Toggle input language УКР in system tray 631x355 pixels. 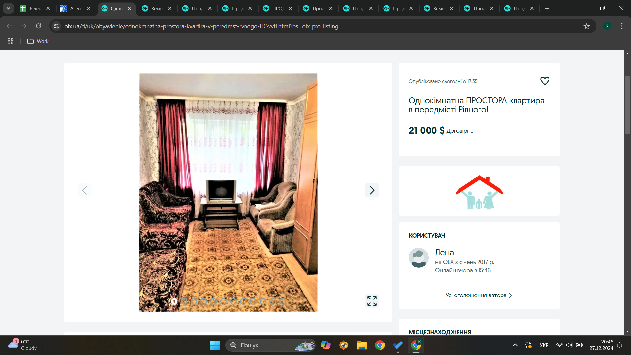[544, 345]
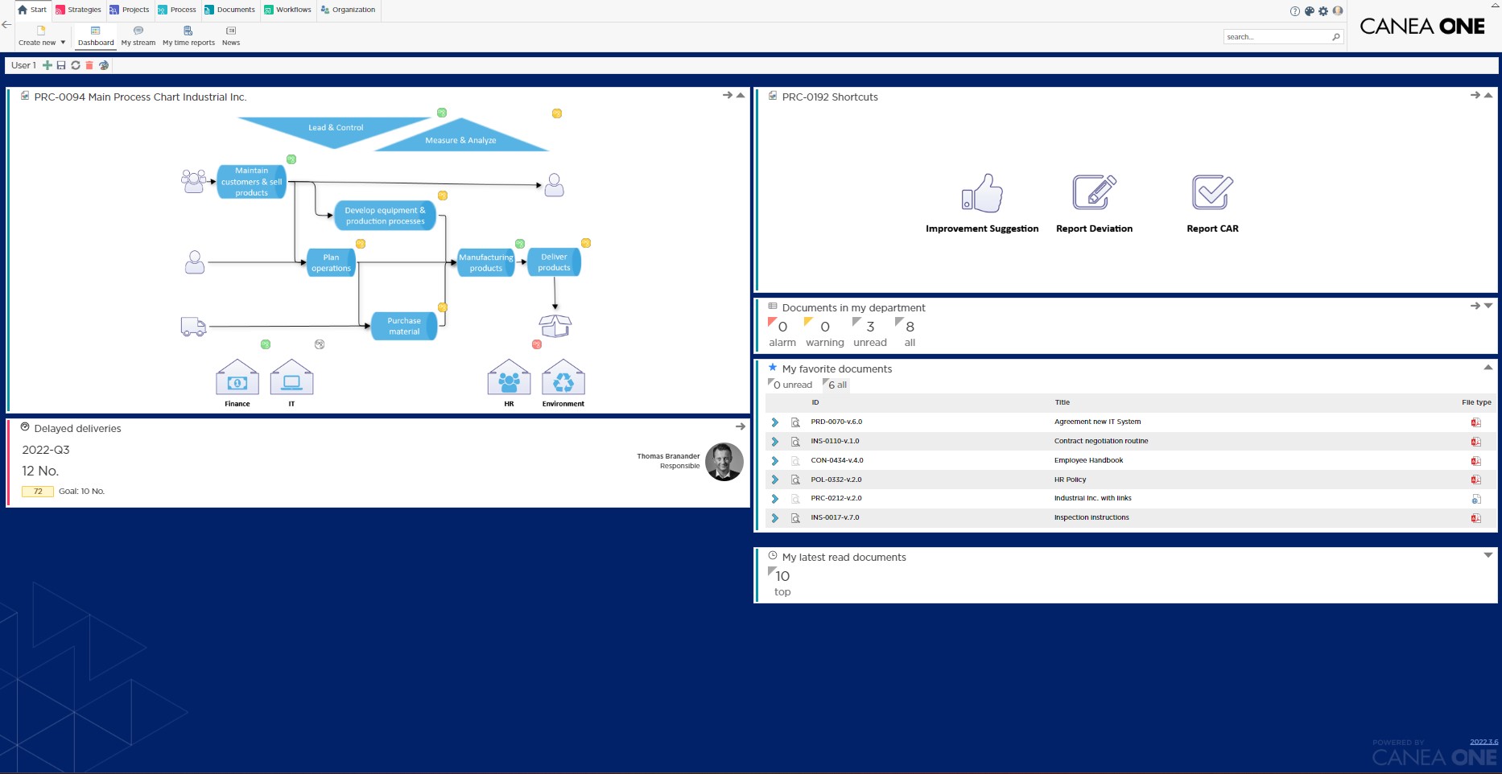Toggle the 'all' filter showing 8 documents
Image resolution: width=1502 pixels, height=774 pixels.
pyautogui.click(x=907, y=331)
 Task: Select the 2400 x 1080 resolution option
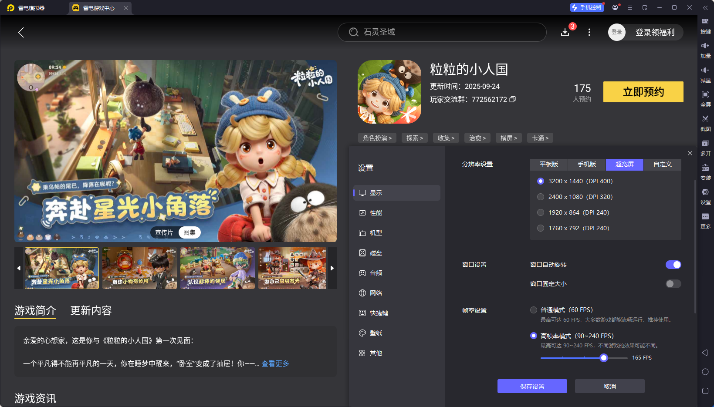[541, 196]
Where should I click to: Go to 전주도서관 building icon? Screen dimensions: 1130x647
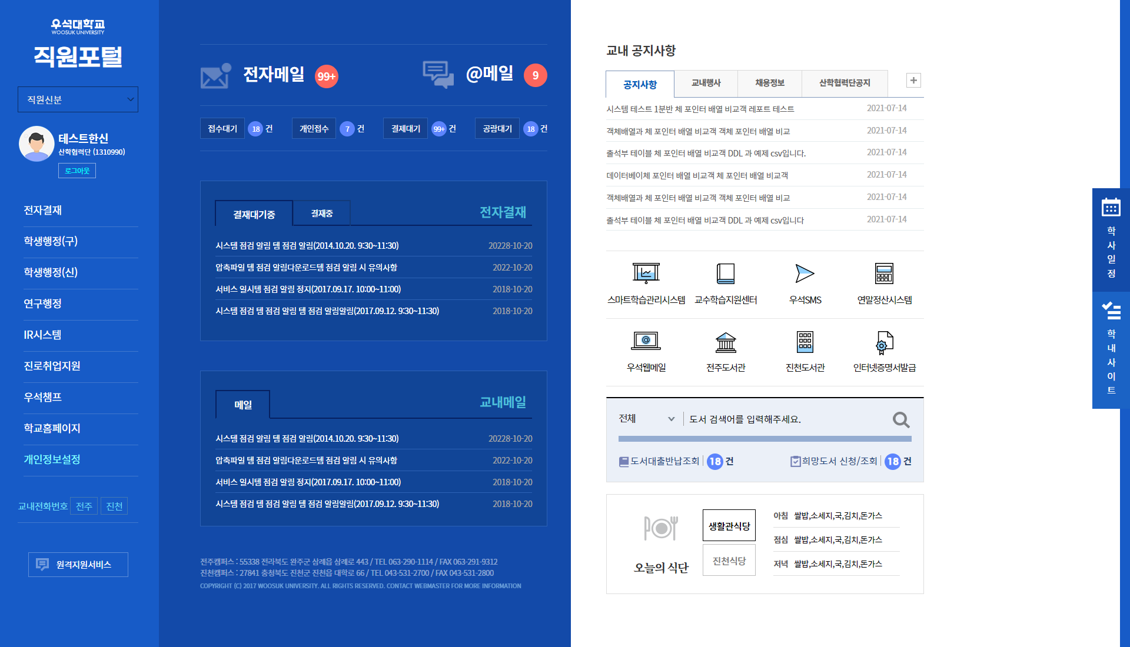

- **EXERCISE AIM**
Set down exactly, and only, the lines from the one containing "Task: Select the" through the last line of the entries. Pictures do not belong in the copy.

- **EXPECTED ANSWER**
 Task: Select the 2400 x 1080 resolution option
[541, 196]
Where should I click to: Go to 전주도서관 building icon? Screen dimensions: 1130x647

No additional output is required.